- _Consigne 1_: Veuillez réécrire en tableau Markdown le passage de la liste allant de la ligne qui contient « The image size » jusqu'à la fin de la liste, bornes comprises, sans les lignes vides ni les images. Les colonnes s'intitulent « N° » pour le numéro de rang et « Ligne » pour le texte de la ligne.

Le duty free, une aubaine pour le Calaisis ?
Les boutiques détaxées et le dédouanement devraient faire leur retour entre la France et l'Angleterre... Une annonce qui donne une bouffée d'espoir au Calaisis dans une période où l'on avait besoin de bonnes nouvelles.
C’est donc acté : le 1er janvier prochain, après 19 ans d’absence, le duty free fera son retour, et avec lui toutes les conséquences qu’il peut occasionner sur le Calaisis. Les acteurs du territoire se réjouissent de ce retour, des élus aux entreprises chargées de l’exploitation du transmanche. Parmi les concernés, la Société d’exploitation des ports du Détroit (SPD). «C’est une excellente chose. Il est surtout indiqué que les produits pourront être importés en plus grand nombre», commente Jean-Marc Puissesseau, président de la SPD, qui tient tout de même à pondérer un enthousiasme plutôt général : «Nous devrions connaître une augmentation du trafic en 2022. Encore faut-il que ça circule…»

- _Consigne 2_: D'après l'extrait, après combien d'années d'absence le duty free fera-t-il son retour ?

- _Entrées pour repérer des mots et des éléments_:
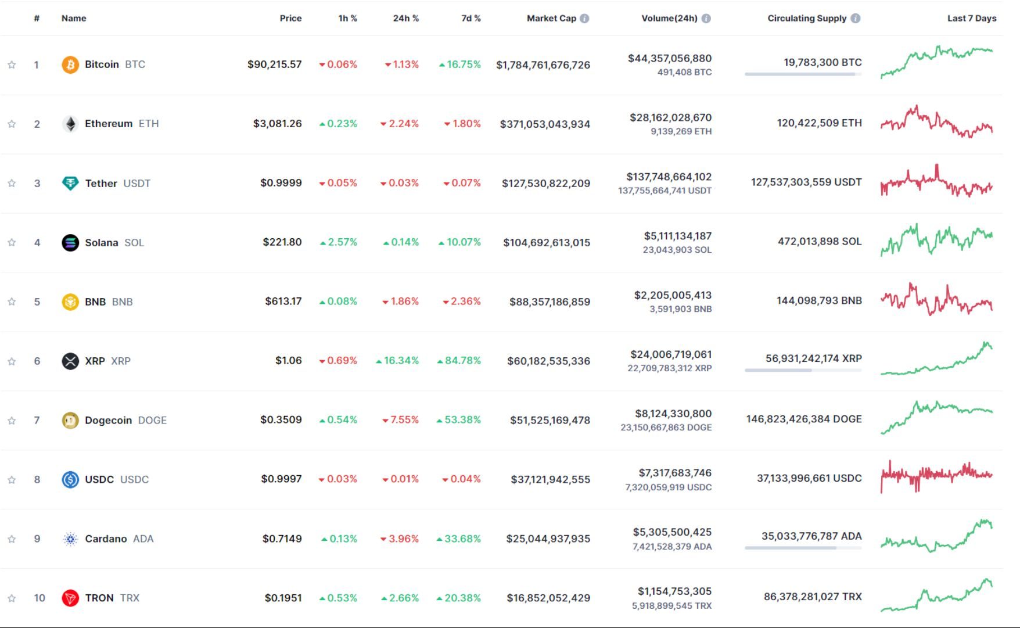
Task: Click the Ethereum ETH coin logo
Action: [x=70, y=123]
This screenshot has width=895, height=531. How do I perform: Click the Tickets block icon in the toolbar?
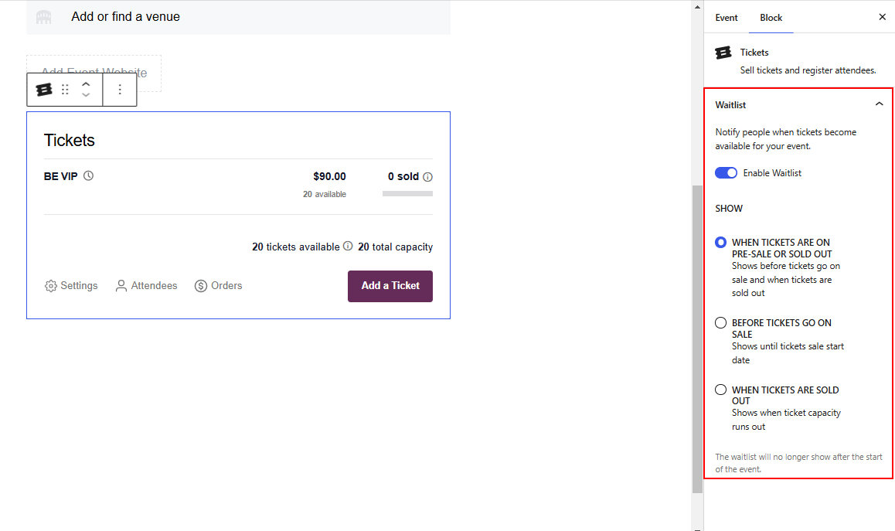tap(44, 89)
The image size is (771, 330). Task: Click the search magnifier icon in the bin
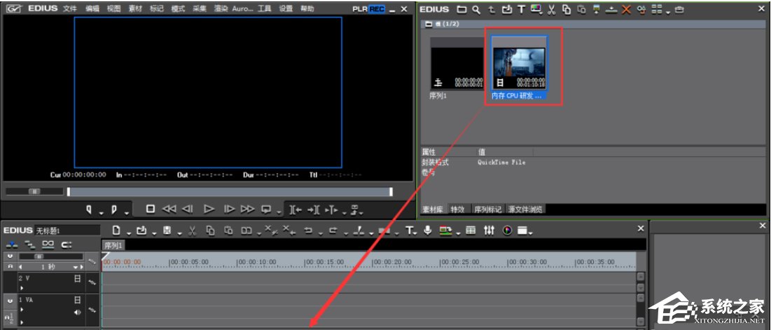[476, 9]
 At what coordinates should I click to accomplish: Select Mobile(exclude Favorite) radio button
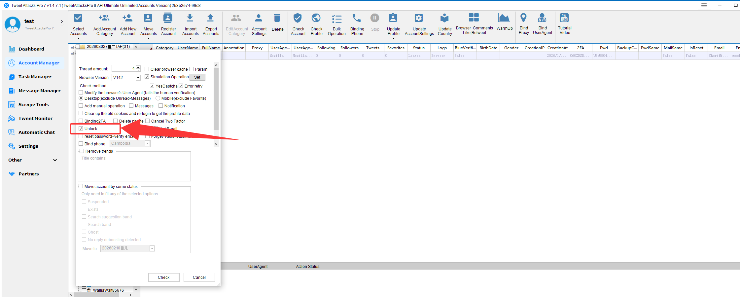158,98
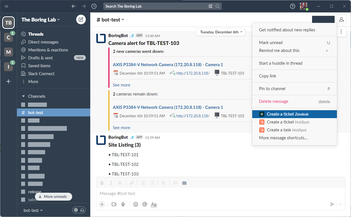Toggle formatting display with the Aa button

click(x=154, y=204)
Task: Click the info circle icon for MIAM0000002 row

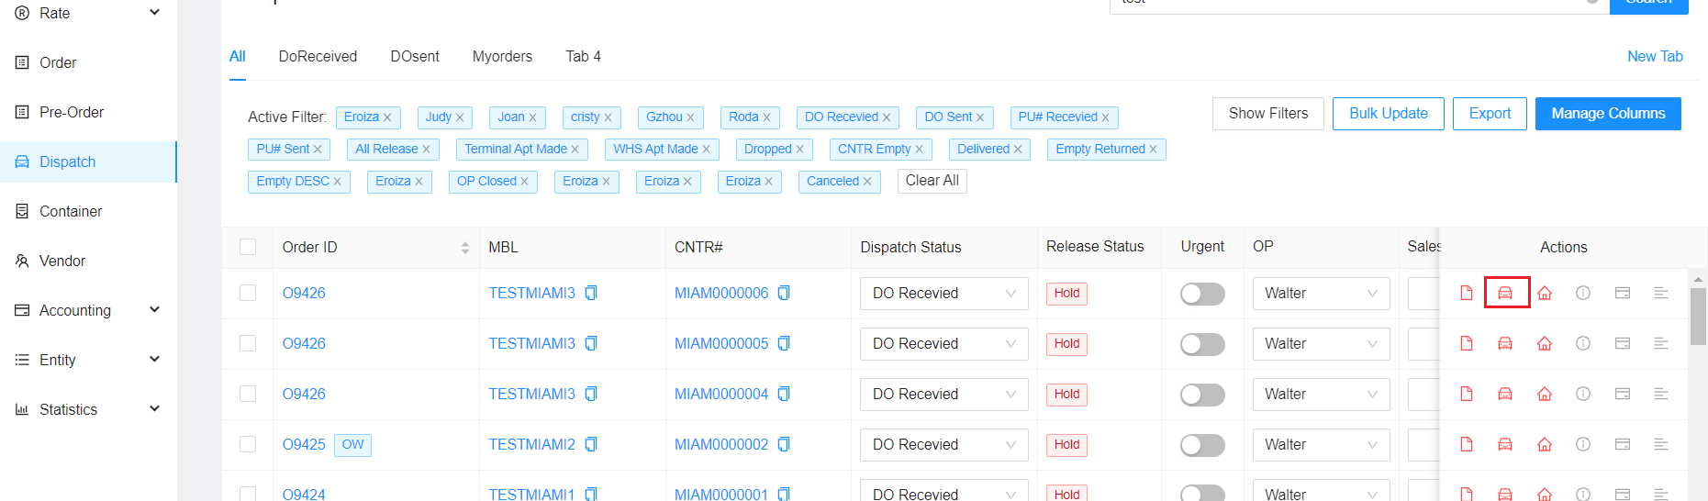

- _Résultat obtenu 1_:
| N° | Ligne |
|---|---|
| 1 | The image size is (771, 330). Task: Click the search magnifier icon in the bin |
| 2 | [476, 9] |
| 3 |  At what coordinates should I click to accomplish: Select Mobile(exclude Favorite) radio button |
| 4 | 158,98 |
| 5 | Toggle formatting display with the Aa button |
| 6 | click(x=154, y=204) |
| 7 | Task: Click the info circle icon for MIAM0000002 row |

- _Résultat obtenu 2_: Après 19 ans d'absence.